Cultivated meat company Meatly has announced it has raised £10.4 million in Series A funding, which it will use to build Europe’s “largest cultivated meat facility”.

Meatly manufacturing facility design

Source: Meatly

The Meatly render of the future production facility.

Following its regulatory authorisation in 2024, Meatly sold the world’s first cultivated pet food in 2025.

Three European VC funds have joined the company’s existing investors to support the next phase of Meatly’s growth. These include Oyster Bay Venture Capital, a food and agtech venture capital firm backed by institutional investors; Clean Growth Fund, a specialist climate tech venture capital platform; and JamJar Investments, a consumer fund that invests in early-stage consumer companies.

The companies invested £10.4 million on top of the £7 million in seed funding provided by founding investors Agronomics and Pets at Home, bringing total funding raised to date to £17.4 million.

Meatly said that this new funding will enable it to build a 20,000-litre bioreactor facility in London, which is the largest of its kind in Europe. Fit-out of the facility will begin immediately, with product releases expected to follow in 2027.

Owen Ensor, CEO, Meatly, commented: “This investment marks a powerful endorsement - not just of Meatly, but of Britain’s foodtech and biotech sectors. Meatly has one focus – to make commercially viable cultivated meat a reality. Over the last four years, Meatly’s pioneering team has systematically focused on reducing key costs and building the strongest possible technical foundation for growth. Now we have our own industry-leading technology, and we are ready to scale.”

Ensor continued: “This step will allow us to prove commercial viability at scale and start to continually produce Meatly Chicken for the UK pet food market.”

“We’ve invested in Meatly because they are showing it’s possible to produce real meat cost-competitively.”

Connor Duffy, Clean Growth Fund

Jim Mellon, executive chairman at Agronomics and chairman and founding investor at Meatly, said: ”The market opportunity for sustainable and high-quality protein is enormous, but success in this category ultimately comes down to one thing: bringing down the cost of production. The team at Meatly has consistently cracked this challenge, reducing costs by building their own bioreactors, developing their own culture medium, and staying focused on what it takes to scale.

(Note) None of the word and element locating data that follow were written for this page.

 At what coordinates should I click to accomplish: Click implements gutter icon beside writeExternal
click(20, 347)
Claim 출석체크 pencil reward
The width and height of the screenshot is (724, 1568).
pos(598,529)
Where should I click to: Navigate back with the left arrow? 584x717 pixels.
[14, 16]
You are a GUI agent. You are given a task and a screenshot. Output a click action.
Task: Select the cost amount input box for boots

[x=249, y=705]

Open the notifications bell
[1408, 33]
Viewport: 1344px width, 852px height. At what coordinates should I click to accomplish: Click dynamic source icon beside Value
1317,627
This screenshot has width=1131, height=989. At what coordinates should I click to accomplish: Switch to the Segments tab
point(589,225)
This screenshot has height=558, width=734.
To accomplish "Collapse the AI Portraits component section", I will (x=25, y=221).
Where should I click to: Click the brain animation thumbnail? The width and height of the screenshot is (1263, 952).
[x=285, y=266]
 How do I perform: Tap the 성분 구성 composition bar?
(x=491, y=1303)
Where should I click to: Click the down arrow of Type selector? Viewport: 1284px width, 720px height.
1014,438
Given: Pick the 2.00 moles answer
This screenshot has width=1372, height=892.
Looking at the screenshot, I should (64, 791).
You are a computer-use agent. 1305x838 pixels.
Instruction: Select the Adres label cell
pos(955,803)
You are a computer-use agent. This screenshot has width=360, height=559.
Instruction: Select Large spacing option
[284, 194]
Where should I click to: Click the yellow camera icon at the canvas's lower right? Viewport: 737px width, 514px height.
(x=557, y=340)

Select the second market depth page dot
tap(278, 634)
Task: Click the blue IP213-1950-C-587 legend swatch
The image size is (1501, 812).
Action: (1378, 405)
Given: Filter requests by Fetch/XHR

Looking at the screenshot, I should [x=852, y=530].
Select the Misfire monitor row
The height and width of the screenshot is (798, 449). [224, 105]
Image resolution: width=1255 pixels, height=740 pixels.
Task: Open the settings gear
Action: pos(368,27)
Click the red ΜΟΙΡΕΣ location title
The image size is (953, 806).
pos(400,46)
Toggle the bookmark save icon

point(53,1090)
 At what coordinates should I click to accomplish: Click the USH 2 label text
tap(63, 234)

“That combination of technical rigour and financial discipline is exactly what wins in this market, and that’s why we founded the company and continue to support them. This approach has earned Meatly fresh capital from new investors as the company scales production, aiming to build a more resilient, secure and sustainable protein supply chain across the UK and Europe.”

Elise Schumacher, investor at Oyster Bay Venture Capital, said: “Meatly is not just building a new product – it’s laying the foundations for an entirely new protein category.

“Cultivated meat is emerging as one of the most sustainable and ethical ways to produce meat today. From advancing the science to early retail sales for pets, Meatly has shown a clear ability to move from concept to real-world application, with the foundations to scale across Europe and globally. Having built and grown some of the most successful food businesses ourselves, we know what it takes – and this is exactly the kind of company we like to back. Owen, Helder, and the Meatly team are doing the right things early and are primed to make a meaningful difference to both the planet and in transforming the food ecosystem for the better.”